Следом за ней стал спускаться и он. Когда он добрался до крошечной полянки, она уже свертывала клочья бумаги и укладывала сумки. Она прихватила с собой термос с апельсиновым соком и теперь вылила остатки в чашку — пусть он допьет.
— Это так чудно, — сказал он, наполовину смеясь.
— Что чудно? — В ее голосе, предупреждая его, послышалась угроза.
— Да перевернуть мир с ног на голову. Это вроде того, как если б вместо человеческих голов увидеть их ноги. Конечно, если б женщинам были органически присущи какие-то качества, те другие качества, про которые ты твердишь, они бы как-то проявились до этих пор.
— Разумеется, они как-то проявились, — сказала она. Только у них никогда не было ни экономической, ни нравственной свободы, чтобы сделать с этим что-нибудь.
— Не вижу, почему у них не было. — Он покачал головой. — В известном смысле у тебя и таких людей, как Марион или Одри, больше свободы, чем у меня.
— Чтоб делать что?
— Быть самими собой.
— Я этого не понимаю.
— С тех пор, как я что-то узнал, я только и делал, что выполнял приказания других. По обязанности получил образование; по обязанности выполнял физическую работу. Да я никогда, ни разу не сел — не мог сесть и подумать о том, что мне действительно хочется делать. Да я был вечно на взводе, точно заводная мышь, и как только завод кончался, появлялись родители или еще какое-нибудь начальство и заводили меня снова.
— Может, тебя и угнетают, — сказала она. — Только по-другому.
— Но я не стану из-за этого терзаться, вроде тебя. Я не стану все мазать одним цветом. — Все еще сжимая в руке чашку, которую она ему дала, он сделал неопределенный жест в воздухе. — Это все равно, что смотреть на жизнь одним глазом и проклинать всех, кто смотрит двумя. У тебя и таких девчонок, как ты, больше свободы, чем у меня когда-нибудь было.
Она рассмеялась, качая головой, встревоженная тем, что она в нем пробудила.
— Свобода быть тем, что уже за нас заранее решили. И ничего другого, разумеется. Призрачная свобода. А что до тебя, так ты можешь быть, кем захочешь.

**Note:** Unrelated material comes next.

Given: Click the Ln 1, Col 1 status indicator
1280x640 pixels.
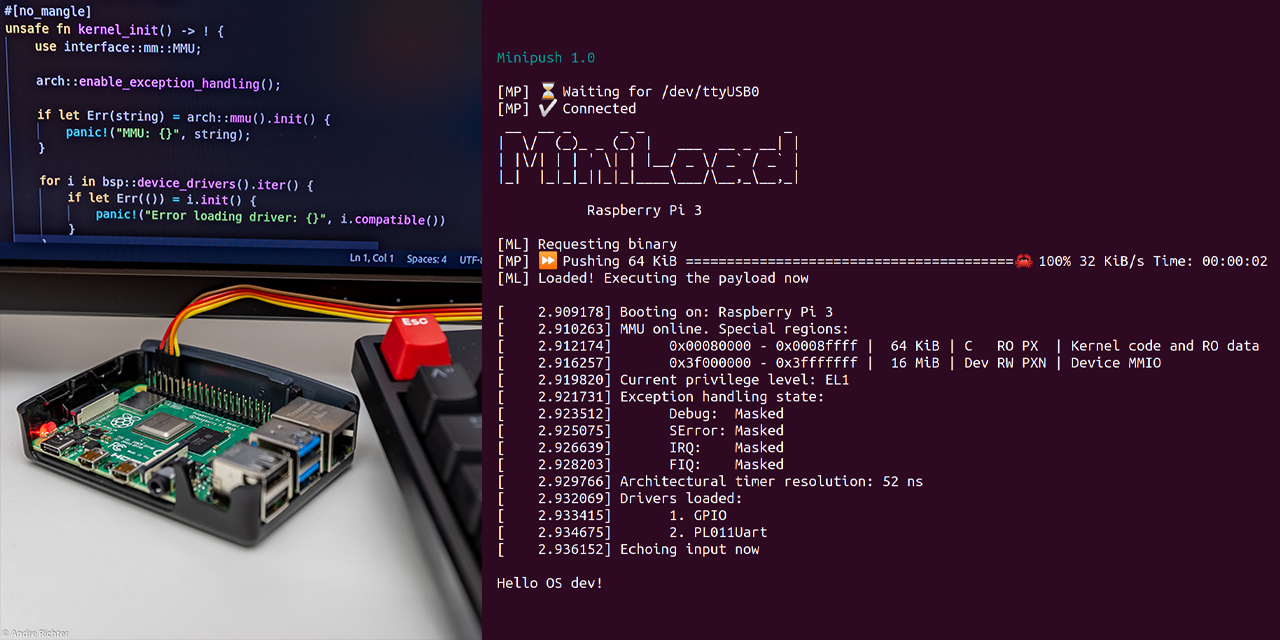Looking at the screenshot, I should coord(372,259).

Ты даже можешь работать.
— Я не вижу в этом никакой свободы.
— Увидел бы, если б тебе было отказано в такой работе.
— Во всяком случае, не вижу, кто тут может что-то изменить, — сказал он.
— Поэтому-то ты не хочешь видеть, как кто-нибудь это изменит, — ответила она. — Тебе так удобно при теперешнем положении вещей.
— Мне удобно? — переспросил он.
Она засмеялась.
— Людям всегда удобно. Они сопротивляются переменам. Это слишком многим грозит. Даже ты, будь ты действительно честен, признал бы это.
— Что признал? — сказал он, хмурясь.
— То, что я только что сказала: перемены тебя пугают.
— Я не боюсь испугов, — сказал он и храбро встал, чтобы показать, как он настроен.
— О, я не имею в виду, бояться трудностей, столкновения с неизвестностью. Бояться того, что ты представляешь собой как человек, когда тебя покажут таким образом, что ты ничего не сможешь понять. Ты видишь себя настоящим мужчиной, который вышел из мужской среды и поступает как мужчина; вот что вдалбливают нам в таких школах и таких домах, как наши.
— Я вовсе не чувствую в себе этой мужественности, — произнес он. — По большей части я чувствую в себе сопротивление тому, чем мне велели стать или чем, мне казалось, я должен стать.
— Ну ладно, по крайней мере на этом закончим один пикник, — сказала она, внезапно испугавшись того, что она приоткрыла. Она протянула ему сумку, небольшой мешок для провизии, и он повесил его себе на плечо. Свой завтрак он принес в бумажном пакете; она свернула пакет и просунула его в мешок. — Как по-твоему, пойдем дальше? — добавила она, — Или вернемся домой?